#Espace public

Une promenade exemplaire

Edith Weber – Magazine ATE no 1 / 2022

L’espace public implique un certain nombre de défis pour les seniors.

La promenade de notre rédactrice à travers la ville de Berne en dévoile quelques-uns – comme des amorces de solution.

Le samedi à Berne, la Place fédérale se transforme en place de marché, animée et bariolée. À la vue des marchandises joliment arrangées, mille idées de recettes alléchantes naissent dans mon esprit. Mes achats effectués et après un café avec une amie, je décide de rentrer à la maison à pied. Cette fois, je considèrerai mon trajet tout particulièrement du point de vue d’une personne âgée.

Celles-ci vont souvent à pied – selon le Microrecensement mobilité et transports, les trajets piétons ne font que croître à partir de 65 ans, et ce jusqu’à un âge avancé. En tant que gérontologue de formation, j’ai bien conscience des défis auxquels les personnes âgées sont confrontées dans l’espace public. Quelles difficultés et quels dangers rencontrentelles et quels sont les moyens d’y remédier? C’est ce que j’aimerais montrer au fil de ma promenade.

Haltes et dépassements

Mon trajet me mène de la Place fédérale à la Bundeshausterrasse. J’y admire la magnifique vue sur l’Aar et, au-delà, sur le trio Eiger, Mönch et Jungfrau. De nombreux bancs invitent à une petite halte. C’est précisément ce que les personnes âgées apprécient de trouver sur leur parcours. 

Peu avant la tête de pont, des renflements se sont formé s au fil des ans, dus au parking souterrain. Par endroit, ils atteignent près de quatre centimètres. Cela peut sembler peu, mais pour des personnes dont le pied n’est plus très sûr, c’est traître. Et particulièrement lorsque le sol est recouvert de feuilles mortes, comme c’est le cas en cette journée d’automne: il devient très difficile d’identifier les inégalités de terrain. Je dois veiller à ne pas me tordre la cheville.

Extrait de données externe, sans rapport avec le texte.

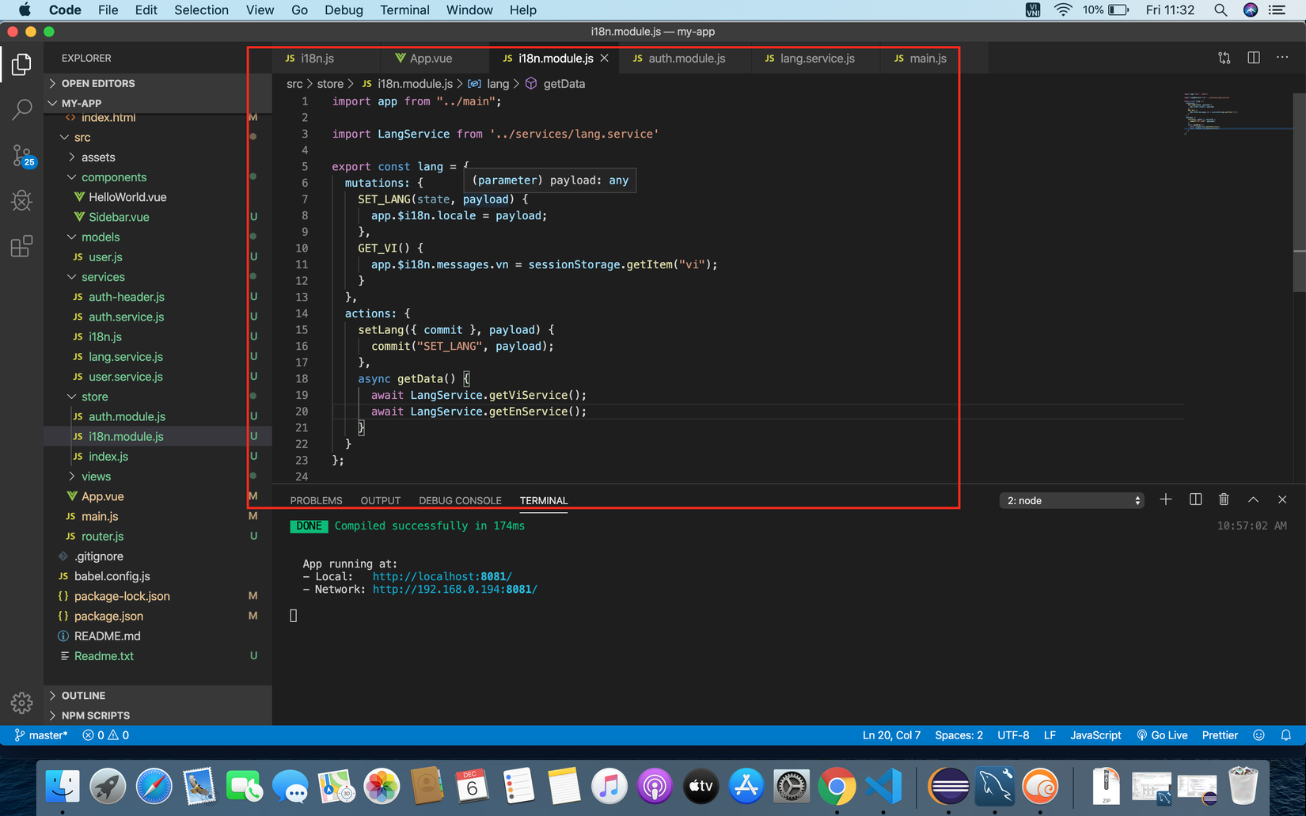
Task: Open the Debug view icon
Action: (x=21, y=200)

Je traverse ensuite la Kirchenfeldbrücke, qui relie le quartier de Kirchenfeld à la vieille ville bernoise. Mon regard se porte sur l’arrêt de tram, que je n’utiliserai pas aujourd’hui: il est conçu de façon à ce que l’accès au véhicule soit à niveau, du moins avec les trams à plancher surbaissé. Je sais à quel point cela compte, car les franchissements effrayent les personnes plus âgées.

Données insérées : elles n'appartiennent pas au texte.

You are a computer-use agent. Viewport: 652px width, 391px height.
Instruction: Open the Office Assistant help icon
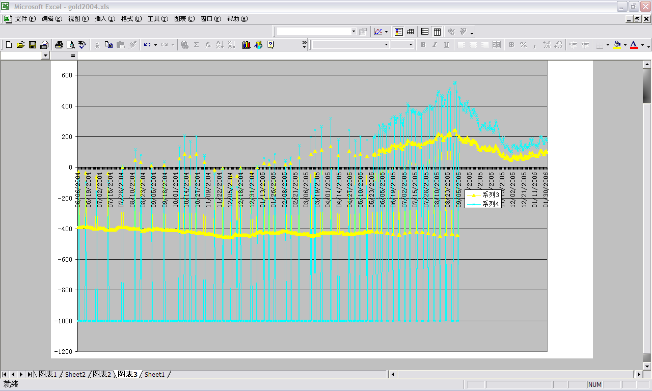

À propos d’arrêt: si les panneaux d’information digitaux indiquaient la distance jusqu’à l’arrêt suivant, certaines personnes seraient parfois encouragées à parcourir ce chemin à pied, au lieu d’attendre sans bouger.

Trébuchement et îlots médians

Au bout du pont apparaissent les bâtisses de la Kunsthalle et du Musée historique de Berne. Je suis la Thunstrasse jusqu’à la Thunplatz à travers le magnifique quartier de Kirchenfeld. Le côté droit de la route est bordé d’un large trottoir. La piétonne que je suis doit malheureusement y partager son espace avec des cyclistes, ce qui provoque régulièrement des situations difficiles et pénibles. Les personnes âgées – comme les plus jeunes enfants – sursautent lorsque les vélos dépassent en les frôlant sans avertir. 

Au giratoire de la Thunplatz, je traverse la Kirchenfeldstrasse sur le passage piéton. Il y a pourtant un séparateur de trafic au milieu – plus communément appelé îlot –, ce qui vise à augmenter la sécurité des enfants et des personnes âgées. Je me sens néanmoins peu sécurisée en traversant cet axe fréquenté. Lorsque je suis au milieu, des véhicules déboulent derrière moi à grande vitesse sur la voie de gauche. Celle de droite est double; et je
suis jamais très sûre que les conducteurs et conductrices de la voie extérieure me voient avancer sur le passage piéton. Une telle situation provoque de l’insécurité et de l’anxiété chez les personnes dont les capacités de réactions sont limitées.

Des racines et des voleurs

Me voilà enfin arrivée de l’autre côté, c’est-à-dire à la lisière de la forêt du Dählhölzli. Là, je prends en direction du quartier d’Elfenau et tombe sur un nouvel obstacle: des racines d’arbres déchirent l’asphalte à plusieurs endroits – occasions parfaites de trébucher. Si je partage là aussi mon chemin avec les vélos, du moins celui-ci est-il bien fréquenté. Une situation que les seniors apprécient, puisqu’elle les rassure dans leur crainte d’être victime d’une agression.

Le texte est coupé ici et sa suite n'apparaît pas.